▸ REQUIRED ACTION
Take the material below and reproduce, word for word, only the lines from the line with "Open the Omat" through the line with "This screenshot has width=270, height=163.".

▸ DATASET RECORDS
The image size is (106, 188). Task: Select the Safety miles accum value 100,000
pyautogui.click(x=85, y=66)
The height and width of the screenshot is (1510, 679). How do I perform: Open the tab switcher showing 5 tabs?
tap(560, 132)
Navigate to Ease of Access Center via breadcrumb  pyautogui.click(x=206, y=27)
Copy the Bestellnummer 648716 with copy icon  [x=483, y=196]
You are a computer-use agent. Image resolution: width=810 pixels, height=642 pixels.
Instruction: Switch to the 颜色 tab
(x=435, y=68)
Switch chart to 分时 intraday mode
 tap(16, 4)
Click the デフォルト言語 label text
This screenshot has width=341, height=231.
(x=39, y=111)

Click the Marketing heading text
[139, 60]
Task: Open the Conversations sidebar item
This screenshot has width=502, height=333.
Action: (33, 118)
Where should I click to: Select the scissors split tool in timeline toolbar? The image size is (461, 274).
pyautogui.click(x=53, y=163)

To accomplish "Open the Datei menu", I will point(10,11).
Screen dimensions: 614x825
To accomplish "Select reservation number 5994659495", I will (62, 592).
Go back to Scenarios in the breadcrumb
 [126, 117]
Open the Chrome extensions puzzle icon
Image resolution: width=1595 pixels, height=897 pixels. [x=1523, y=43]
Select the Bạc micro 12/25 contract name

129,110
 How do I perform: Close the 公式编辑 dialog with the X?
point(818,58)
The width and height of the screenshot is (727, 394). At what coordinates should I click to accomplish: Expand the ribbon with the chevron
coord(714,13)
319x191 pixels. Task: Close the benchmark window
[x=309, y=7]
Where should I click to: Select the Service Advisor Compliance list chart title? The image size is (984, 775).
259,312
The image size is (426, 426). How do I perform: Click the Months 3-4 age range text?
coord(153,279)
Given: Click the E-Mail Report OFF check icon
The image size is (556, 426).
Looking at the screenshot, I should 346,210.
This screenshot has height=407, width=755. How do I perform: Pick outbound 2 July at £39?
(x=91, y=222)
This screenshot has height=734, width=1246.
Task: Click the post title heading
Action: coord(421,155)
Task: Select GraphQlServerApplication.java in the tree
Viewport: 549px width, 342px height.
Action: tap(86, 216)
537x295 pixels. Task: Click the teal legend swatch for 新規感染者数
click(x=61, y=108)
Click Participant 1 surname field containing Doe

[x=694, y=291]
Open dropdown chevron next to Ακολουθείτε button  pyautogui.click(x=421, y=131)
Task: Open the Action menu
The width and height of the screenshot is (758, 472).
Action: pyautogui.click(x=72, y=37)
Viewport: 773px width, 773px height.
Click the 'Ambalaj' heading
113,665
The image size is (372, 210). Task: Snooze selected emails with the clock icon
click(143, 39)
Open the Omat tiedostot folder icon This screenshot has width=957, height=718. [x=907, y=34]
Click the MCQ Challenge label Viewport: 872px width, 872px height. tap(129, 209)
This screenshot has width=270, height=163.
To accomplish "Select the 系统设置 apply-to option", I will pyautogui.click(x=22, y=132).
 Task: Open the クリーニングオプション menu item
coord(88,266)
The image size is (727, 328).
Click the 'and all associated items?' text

▸ EXERCISE RESPONSE
Open the Omat tiedostot folder icon This screenshot has width=957, height=718. [x=907, y=34]
Click the MCQ Challenge label Viewport: 872px width, 872px height. tap(129, 209)
This screenshot has width=270, height=163.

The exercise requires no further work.